Supplied data ▸
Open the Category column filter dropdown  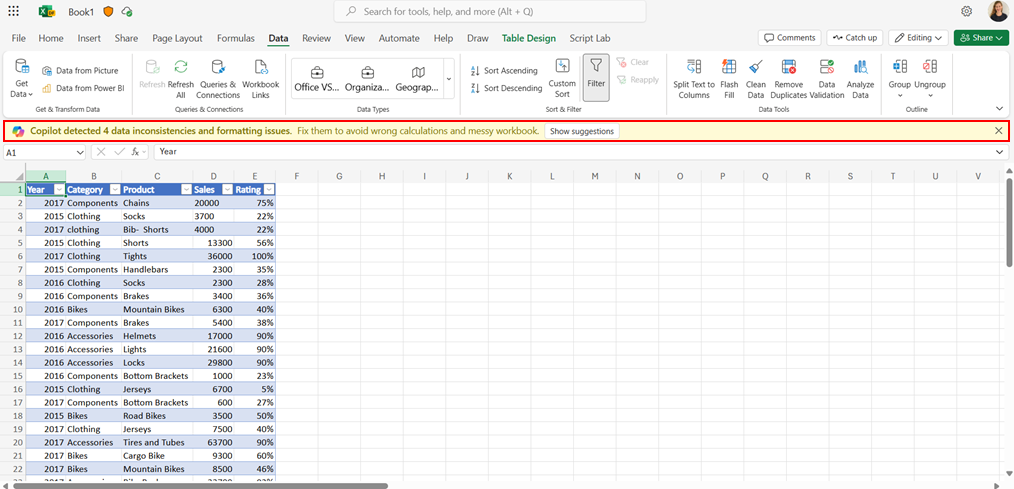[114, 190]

---

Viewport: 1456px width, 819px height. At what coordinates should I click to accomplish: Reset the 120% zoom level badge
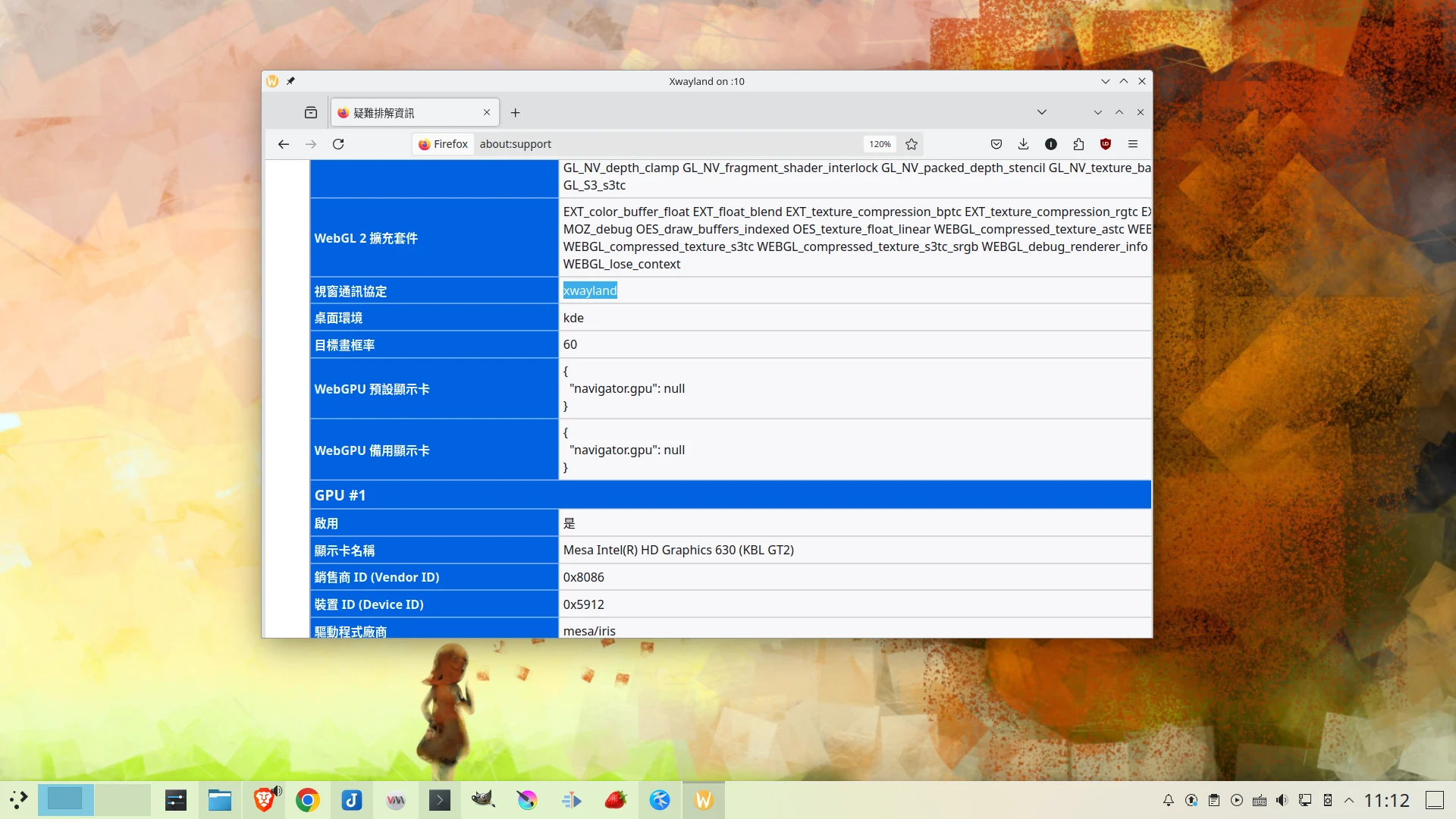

* * *

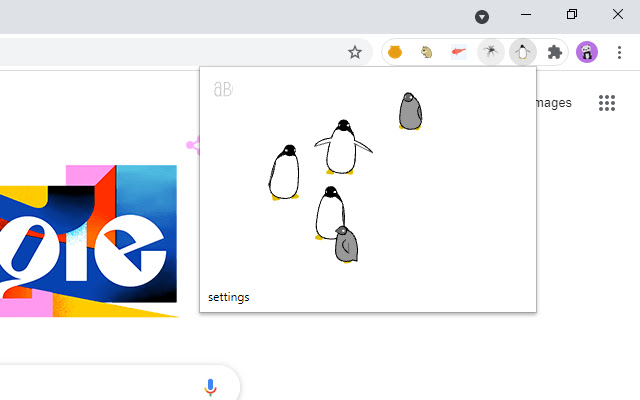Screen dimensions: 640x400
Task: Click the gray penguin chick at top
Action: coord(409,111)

Requirement ▸
Copy the data from the line containing "Screen dimensions: 640x400" to the line containing "Action: coord(409,111)", both lines included, leaving out the picture.

The reply ▸
Screen dimensions: 640x400
Task: Click the gray penguin chick at top
Action: coord(409,111)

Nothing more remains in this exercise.